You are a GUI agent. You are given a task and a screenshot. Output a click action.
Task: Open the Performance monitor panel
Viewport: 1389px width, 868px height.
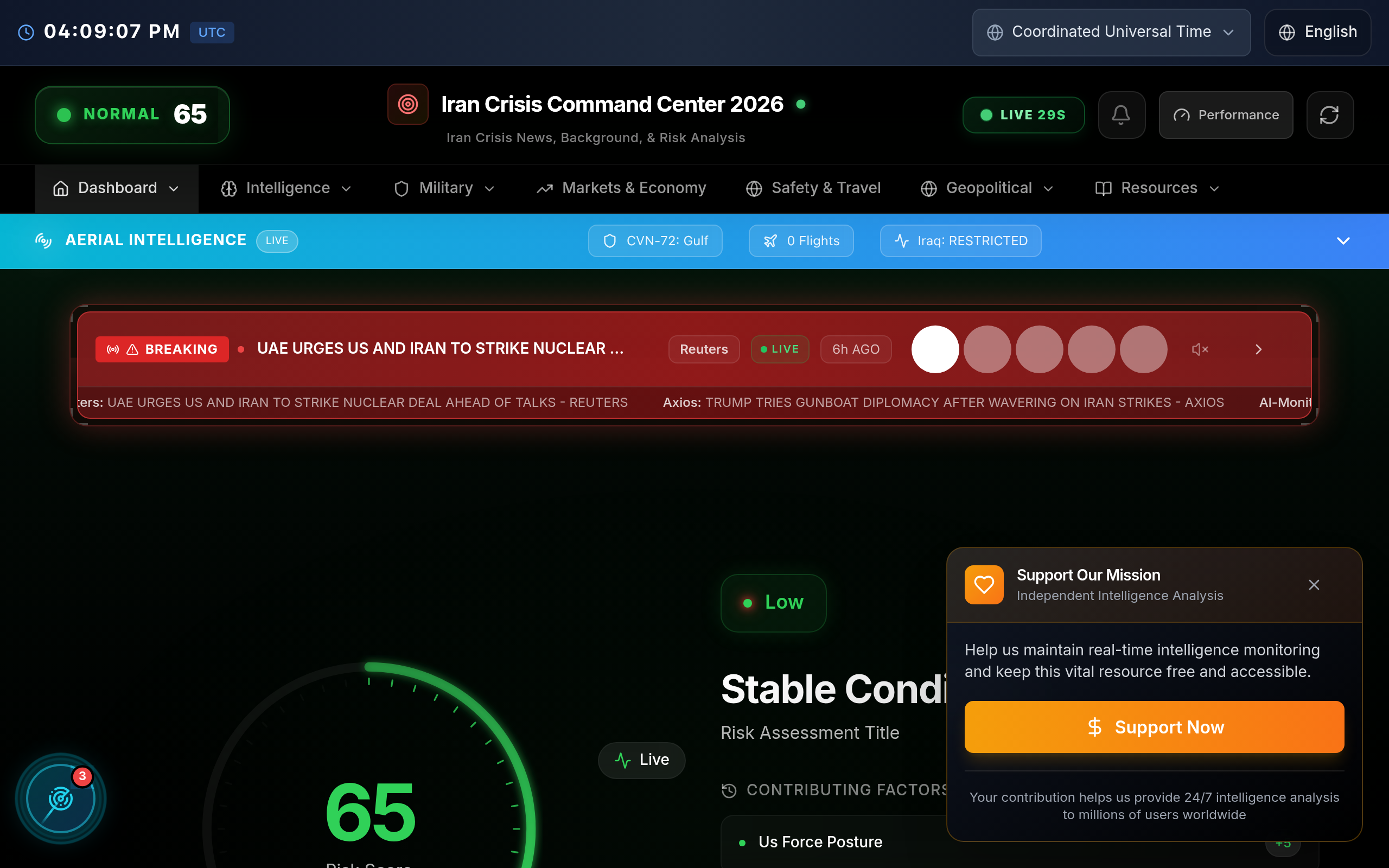point(1226,115)
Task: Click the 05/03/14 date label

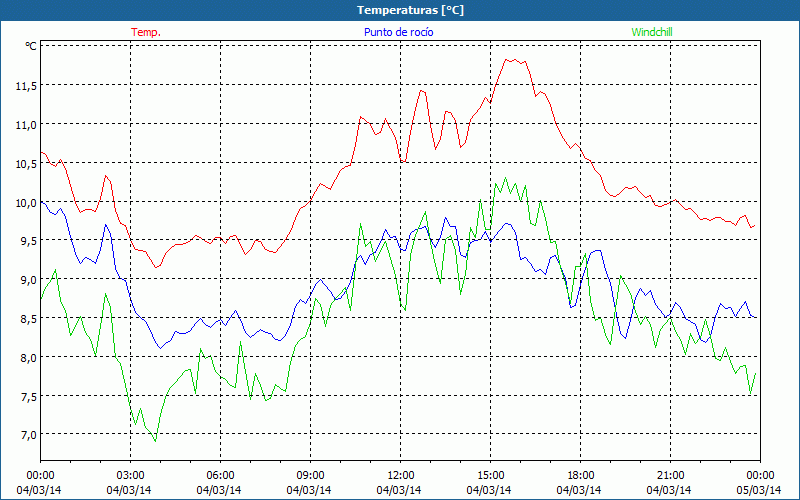Action: [760, 490]
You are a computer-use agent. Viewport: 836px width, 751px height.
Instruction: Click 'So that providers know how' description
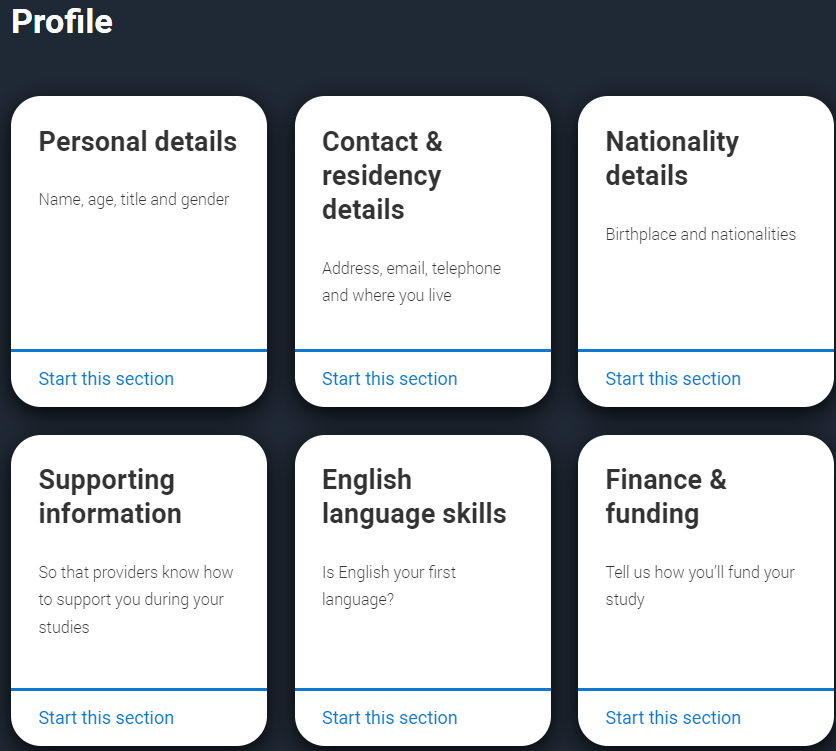tap(136, 573)
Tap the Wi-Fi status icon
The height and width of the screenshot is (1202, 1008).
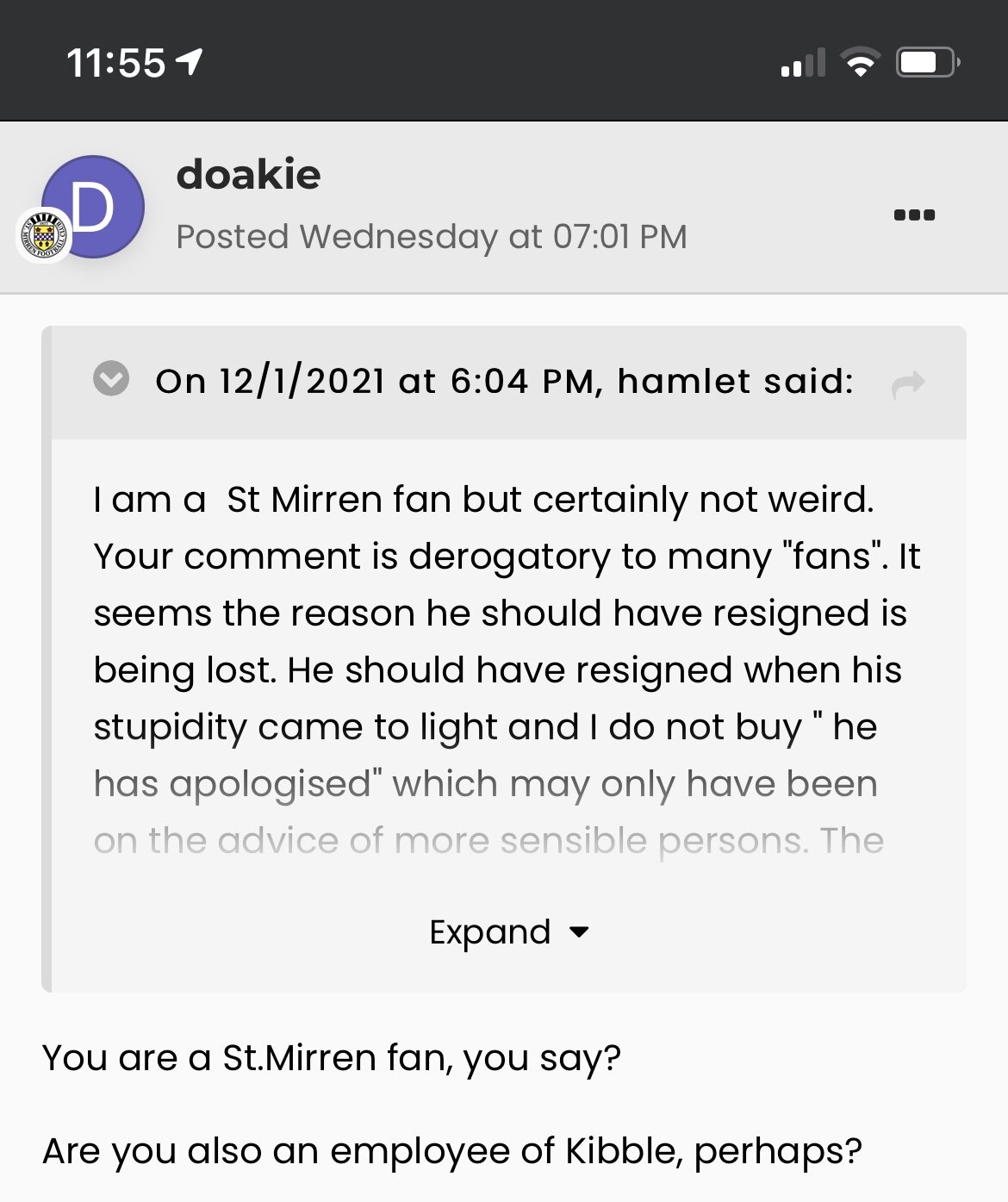coord(859,63)
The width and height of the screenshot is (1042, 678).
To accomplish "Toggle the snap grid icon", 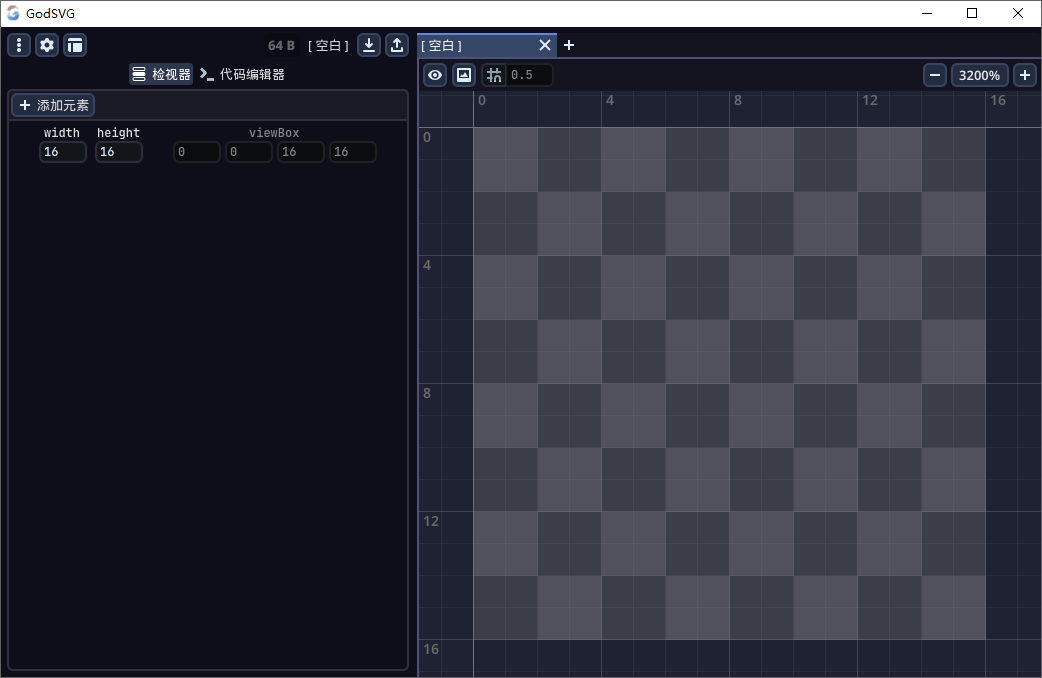I will click(494, 75).
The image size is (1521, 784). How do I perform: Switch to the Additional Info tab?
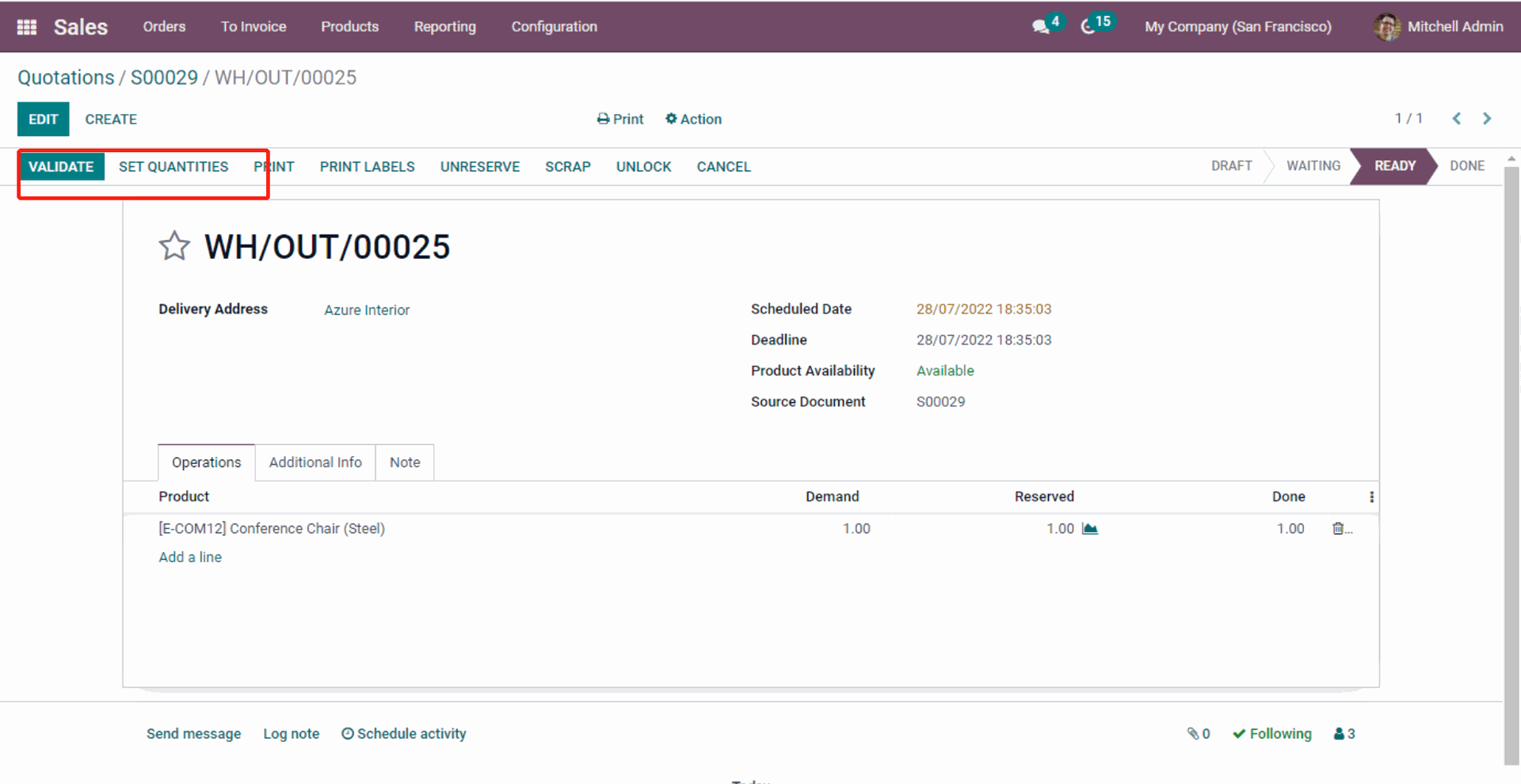point(315,462)
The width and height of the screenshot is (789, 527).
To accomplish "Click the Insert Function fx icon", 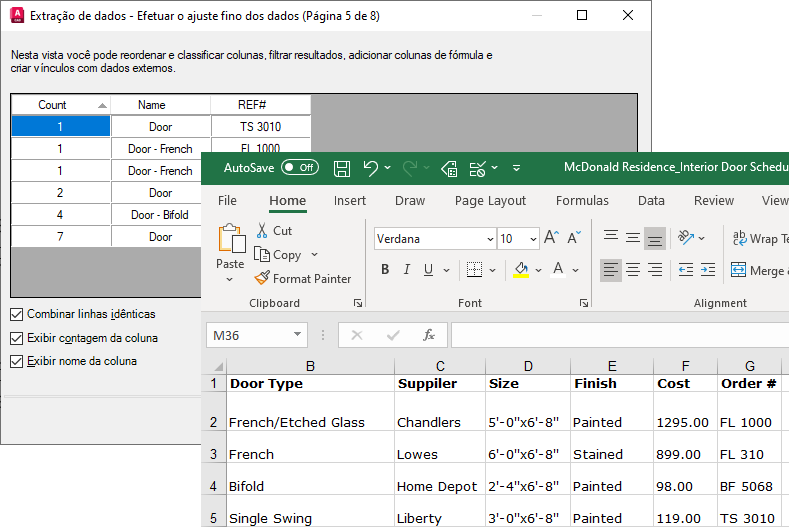I will click(x=428, y=336).
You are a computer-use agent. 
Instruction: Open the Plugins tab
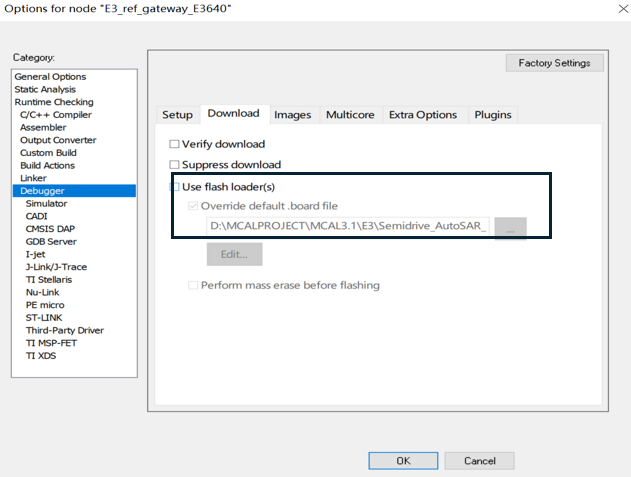[493, 115]

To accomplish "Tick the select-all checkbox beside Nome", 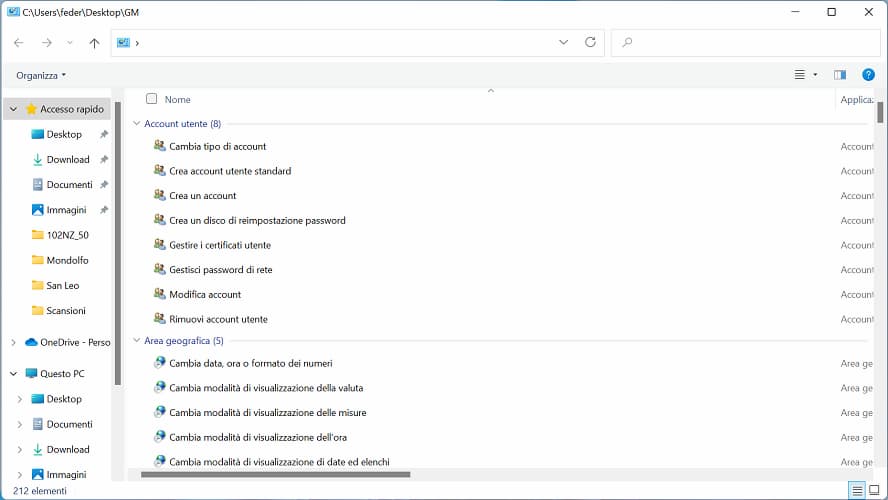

★ ★ ★ ★

__What the task asks__
Locate each line of the data above that contains the string "Open" and copy those lines in full. Matching is case-sensitive.

__Complete output__
Task: Open the Performance monitor panel
Instruction: Open the Plugins tab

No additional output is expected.